Each fall High Desert Test Sites invites artists to create experimental projects adjacent to California’s Joshua Tree National Park. This year HDTS invited Ball Nogues Studio to create a structure in a remote region of the Mojave Desert. This presents a unique opportunity to draw upon an unfettered landscape at a grand scale. Expanding on theories developed by earthwork artists Yucca Crater will re-imagine these concepts through new methods of production linked to their cross-disciplinary artistic, architectural, design and fabrication practice.
As an engineered oasis and climbing structure, Yucca Crater will stand 24 feet tall, towering above the desert plane. Positioned along the slopes of its interior shell, rock-climbing holds will make their way into and out of 8 feet of water. Heated with solar power and pumped through a wind powered turbine, the cavernous pool awaits climbers and weary desert travelers. This elevated crater and its aquatic basin are a nod to the abandoned suburban swimming pools scattered across the Mojave. While the piece is decidedly man-made, it recalls the works of the land art movement by using materials at hand to construct the final product. By this, we mean that the massive structural formwork of Yucca Crater is the by-product of another Ball Nogues work: Talus Dome. Situated along the embankment of a freeway in Edmonton, Alberta, Talus Dome is an enormous mound constructed of stainless steel spheres. The elaborate formwork we will use to assemble Talus Dome is a feat of design and engineering in its own right. Our plan is to repurpose the formwork for High Desert Test Sites to become Yucca Crater.
This unique approach utilizes our artistic waste stream to create a public artwork in its own right. It is an important aspect of the project as it addresses a critical point in our understanding of the environment today— the need to eliminate waste and encourage re-use.

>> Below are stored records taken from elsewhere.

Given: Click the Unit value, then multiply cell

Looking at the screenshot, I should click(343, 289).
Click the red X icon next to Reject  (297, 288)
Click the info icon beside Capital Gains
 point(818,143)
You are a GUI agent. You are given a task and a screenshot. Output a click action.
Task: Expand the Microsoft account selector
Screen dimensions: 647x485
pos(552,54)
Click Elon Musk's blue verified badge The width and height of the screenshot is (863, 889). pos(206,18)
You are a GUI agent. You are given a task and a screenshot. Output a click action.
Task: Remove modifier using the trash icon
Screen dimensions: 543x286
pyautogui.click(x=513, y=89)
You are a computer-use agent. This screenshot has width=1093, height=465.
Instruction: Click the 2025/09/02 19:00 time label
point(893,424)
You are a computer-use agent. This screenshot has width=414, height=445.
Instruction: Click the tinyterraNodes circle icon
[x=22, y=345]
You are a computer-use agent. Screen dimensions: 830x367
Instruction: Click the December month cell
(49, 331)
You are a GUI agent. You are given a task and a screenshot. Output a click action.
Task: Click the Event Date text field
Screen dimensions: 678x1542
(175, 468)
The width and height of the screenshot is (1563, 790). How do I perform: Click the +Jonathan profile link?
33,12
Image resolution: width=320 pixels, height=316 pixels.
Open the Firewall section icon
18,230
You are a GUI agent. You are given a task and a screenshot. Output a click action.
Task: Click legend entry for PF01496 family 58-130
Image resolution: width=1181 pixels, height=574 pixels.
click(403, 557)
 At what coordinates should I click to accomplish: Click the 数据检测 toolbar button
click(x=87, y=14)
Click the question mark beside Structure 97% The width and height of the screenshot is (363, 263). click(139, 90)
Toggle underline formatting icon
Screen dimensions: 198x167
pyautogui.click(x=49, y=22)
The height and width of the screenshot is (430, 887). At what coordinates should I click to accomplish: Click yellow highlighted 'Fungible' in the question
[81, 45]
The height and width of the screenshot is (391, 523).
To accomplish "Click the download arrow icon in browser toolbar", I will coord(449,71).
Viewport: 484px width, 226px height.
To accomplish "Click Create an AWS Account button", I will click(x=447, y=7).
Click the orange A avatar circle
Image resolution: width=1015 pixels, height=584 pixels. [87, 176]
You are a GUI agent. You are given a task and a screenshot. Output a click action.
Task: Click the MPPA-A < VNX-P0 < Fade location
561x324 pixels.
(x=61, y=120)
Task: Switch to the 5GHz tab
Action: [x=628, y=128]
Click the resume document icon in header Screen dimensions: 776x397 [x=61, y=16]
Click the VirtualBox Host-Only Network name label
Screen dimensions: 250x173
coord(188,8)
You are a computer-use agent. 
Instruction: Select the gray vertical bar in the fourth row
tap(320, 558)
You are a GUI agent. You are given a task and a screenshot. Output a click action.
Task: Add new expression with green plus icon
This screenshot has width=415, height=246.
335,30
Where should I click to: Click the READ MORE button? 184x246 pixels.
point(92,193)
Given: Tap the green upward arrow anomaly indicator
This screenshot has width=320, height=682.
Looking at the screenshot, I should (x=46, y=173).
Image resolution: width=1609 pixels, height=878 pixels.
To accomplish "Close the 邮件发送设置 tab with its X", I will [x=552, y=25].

Upon completion of the Talus Dome in Edmonton this summer, the formwork will be transported to California’s high desert. There, we will invert the structure and transform it into Yucca Crater, an artificial aquatic land mass both incongruous to and reminiscent of the Mojave Desert. We need the support of US Artists donors to make this project happen. Transporting and repurposing a structure of this scale will be a great undertaking. It will require support from those interested in enriching the California landscape with ecologically minded and imaginative architecture. Our goal is to maximize the use of material and to convert the solar and wind resources naturally available. Funds will provide transportation, delivery of water, liner materials, hand holds for climbing, assembly equipment, paint,lumber, water filtration, a Savonius (wind) Turbine and lighting (solar powered).
Yucca Crater materializes the surreal — echoing and contrasting the earth through architecture. Its dramatic silhouette reconfigures the landscape while welcoming physical interaction from viewers. Rather than passively observe the art, visitors will be encouraged to climb and descend the walls of Yucca Crater for a moment of respite in the cool, tranquil pool below. As a contributor to High Desert Test Sites, Ball Nogues Studio is eager to illuminate the California desert. To donate or learn more visit the US Artists Project by clicking here.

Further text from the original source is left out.